Imago Console Application

Distribution

The utility is called imago_console.exe in Windows distribution or simply imago_console in Linux and Mac OS X distributions. Binaries are offered in 32-bit and 64-bit versions.

Command-line parameters reference

The imago_console tool has an additional command line switches and possibilities in comparison to OCR Visual Tool.

The help message from the program is the following:

Usage: imago_console.exe [option]* [batches] [mode] [image_path] [-o output_file]

 MODE SWITCHES:
  image_path: full path to image to recognize (may be omitted if other switch is specified)
  -o output_file: save single recognition result to the specified file
  -characters: extracts only characters from image(s) and store in ./characters/
  -learn dir_name: process machine learning for specified collection
  -compare molfile1 molfile2: calculate similarity between molfiles
    -retcode: returns similarity 0..100 in ERRORLEVEL
  -test dir_name: calculate similarity score on specified test collection

 OPTION SWITCHES:
  -config cfg_file: use specified configuration cluster file
  -log: enables debug log output to ./log.html
  -logvfs: stores log in single encoded file ./log_vfs.txt
  -noexp: do not expand chemical abbreviations
  -pr: use probabilistic separator (experimental)
  -tl time_in_ms: timelimit per single image process (default is 10000)
  -similarity tool [-sparam additional_parameters]: override the default comparison method
  -pass: don't process images, only print their filenames
  -override config_string: override config by applying specified string

 BATCHES:
  -dir dir_name: process every image from dir dir_name
    -rec: process directory recursively
    -images: skip non-supported files from directory

 SHORTCUTS:
  -learnd dir_name: -learn -dir dir_name -images

The simplest use case is imago_console image.png which recognizes image and saves output to molecule.mol.

  • You can easily process multiple images from same directory by specifying the -dir switch.
  • The -rec switch allows recursively process and the -images switch skips all non-image data from directories. For example: imago_console -dir C:\test -rec -images
  • The -config switch allows to select configuration cluster manually, for instance imago_console -config indigo_render.txt image_rendered_by_indigo.png
  • The -log switch enables debug logging to log.html file (the required images will be stored in htmlimgs dir).
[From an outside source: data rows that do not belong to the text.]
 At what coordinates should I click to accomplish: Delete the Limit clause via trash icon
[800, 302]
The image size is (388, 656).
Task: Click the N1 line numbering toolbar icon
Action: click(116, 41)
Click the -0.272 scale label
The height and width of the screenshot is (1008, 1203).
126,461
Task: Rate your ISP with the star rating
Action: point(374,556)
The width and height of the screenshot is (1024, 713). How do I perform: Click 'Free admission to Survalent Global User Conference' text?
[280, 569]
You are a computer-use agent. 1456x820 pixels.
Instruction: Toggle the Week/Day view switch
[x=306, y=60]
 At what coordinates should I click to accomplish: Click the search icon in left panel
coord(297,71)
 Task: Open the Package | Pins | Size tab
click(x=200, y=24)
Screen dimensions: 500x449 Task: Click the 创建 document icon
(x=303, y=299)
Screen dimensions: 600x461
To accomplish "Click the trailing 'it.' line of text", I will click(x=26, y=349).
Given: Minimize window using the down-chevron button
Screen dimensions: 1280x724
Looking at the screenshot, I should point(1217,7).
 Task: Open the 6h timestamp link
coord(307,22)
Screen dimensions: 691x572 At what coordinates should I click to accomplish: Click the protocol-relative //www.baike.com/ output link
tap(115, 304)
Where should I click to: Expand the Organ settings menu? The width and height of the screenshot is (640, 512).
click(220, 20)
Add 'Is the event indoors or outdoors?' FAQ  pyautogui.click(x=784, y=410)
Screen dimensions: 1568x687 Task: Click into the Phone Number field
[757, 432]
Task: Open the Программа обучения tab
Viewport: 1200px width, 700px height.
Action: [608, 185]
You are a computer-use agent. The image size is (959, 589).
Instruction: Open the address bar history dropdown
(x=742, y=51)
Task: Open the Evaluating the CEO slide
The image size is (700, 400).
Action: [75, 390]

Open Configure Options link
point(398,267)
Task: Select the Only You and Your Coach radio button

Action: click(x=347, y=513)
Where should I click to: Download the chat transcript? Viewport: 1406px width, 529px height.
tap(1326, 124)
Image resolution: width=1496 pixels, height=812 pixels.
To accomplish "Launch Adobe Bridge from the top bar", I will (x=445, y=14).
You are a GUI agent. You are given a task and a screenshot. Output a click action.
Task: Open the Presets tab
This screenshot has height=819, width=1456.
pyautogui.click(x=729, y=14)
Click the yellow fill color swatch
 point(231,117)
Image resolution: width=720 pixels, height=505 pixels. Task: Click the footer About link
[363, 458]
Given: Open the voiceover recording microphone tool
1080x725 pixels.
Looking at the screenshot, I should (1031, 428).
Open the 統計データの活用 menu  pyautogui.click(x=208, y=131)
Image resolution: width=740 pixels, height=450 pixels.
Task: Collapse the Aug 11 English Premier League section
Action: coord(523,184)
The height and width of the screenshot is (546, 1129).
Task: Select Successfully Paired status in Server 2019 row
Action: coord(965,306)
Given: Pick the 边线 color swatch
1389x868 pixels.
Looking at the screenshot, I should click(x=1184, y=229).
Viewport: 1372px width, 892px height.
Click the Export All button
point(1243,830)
The -logvfs stores all log data in single file logvfs.txt
  • The -compare switch allows to compare two molfiles and print the similarity value. If the -retcode switch specified also the result will be returned as error level variable (can be obtained under Windows by echo %ERRORLEVEL% command)
  • The -learn switch performs the machine learning process. Before you start you need to create the test collection: folder (subfolders are allowed too) where the original images and corresponding recognized structures are placed (for instance: image1.png, image1.mol, image2.jpg, image2.mol, …). The program will try to generate the configuration cluster which gives the better recognition rate on the specified test collection. If so, the cluster will be saved in current folder as config_NNNOK_MMM.txt. You can use this config further by specifying the -config config_NNNOK_MMM.txt switch.
  • The -test switch allows quickly check recognition result on a specified test collection (organized the same way as for machine learning) and returns count of correctly recognized images and average time. Can be combined with -retcode switch to return average recognition rate as process return code.
  • The -tl switch can be used for limiting the recognition time per image. If the recognition process takes more time than specified - the process will be stopped.
  • The -override switch can be used for setting config parameters. For example, -override "prefilterCV.MinGoodPixelsCount=30;" drops all connected segments with pixel count less than 30.
  • The -o switch sets the output filename for single image recognition.